Love the idea! Good luck.
Same question would be relevant if you wouldn't have used AI to generate these outlines, of course.
I just want to point out there is a certain irony of the "cut the branch you are sitting on"-kind here.
Edit: typo
But this makes me wonder: What is the barrier to entry for these apps now? Anyone can do it. There is going to be a barrage of apps/websites like this?
Your step 2 is wrong :-) > Step 2: We convert them into a high-quality physical coloring book with OpenAI’s brand-new Sora model, then send it out for printing.

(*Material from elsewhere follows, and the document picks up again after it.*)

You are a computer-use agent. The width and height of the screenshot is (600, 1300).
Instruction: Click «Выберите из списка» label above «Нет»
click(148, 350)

You don't convert it into a physical book /before/ sending it for printing.
I'd use this at @ $10 price point if I'm able get downloadable a4 coloring pages from a picture. It would be great. Also this way your customer base becomes international.
$10 for 20 pictures is a good price point for me. Pretty expensive but I'd still go for it.
Great idea to turn your own photos into a coloring book generator!
Edit: I wonder how you prevent it from generating copyrighted content when people upload e.g. 'photos' of Disney content? Or has that not been a problem yet?
I have some kids that still color, and it would be great to keep something in my pocket to give them quick with a crayon or pen.
* one full PDF (including cover) of an example book.
* don't use AI images as examples - it's not obvious if the outline version will look as good on real images.
We recently created one too, where you get a printable version: dibulo.com/editor - the next step will be to bring the templates to life again.
Pricing is quite high - 24 pages maximum for $23.99. There are 100-page coloring books on Amazon for $5.00, and the age group that really would be using this is not going to remember what was on the page a week from the day they did it.
Maybe it can work in the nice of "adult coloring books" - I've seen some social media content where people really go crazy on coloring books, and being able to get nice physical copy to work off could appeal there.
No worries, just wondering how that should work.
Things like your coloring book, instant sticker/tshirt/swag creation, video game assets, etc.
Also love the "tap 5 times for a discount" feature.
I wonder if printing services (Lulu?) have a automatic API or if it requires some manual intervention? (And the shipping part?)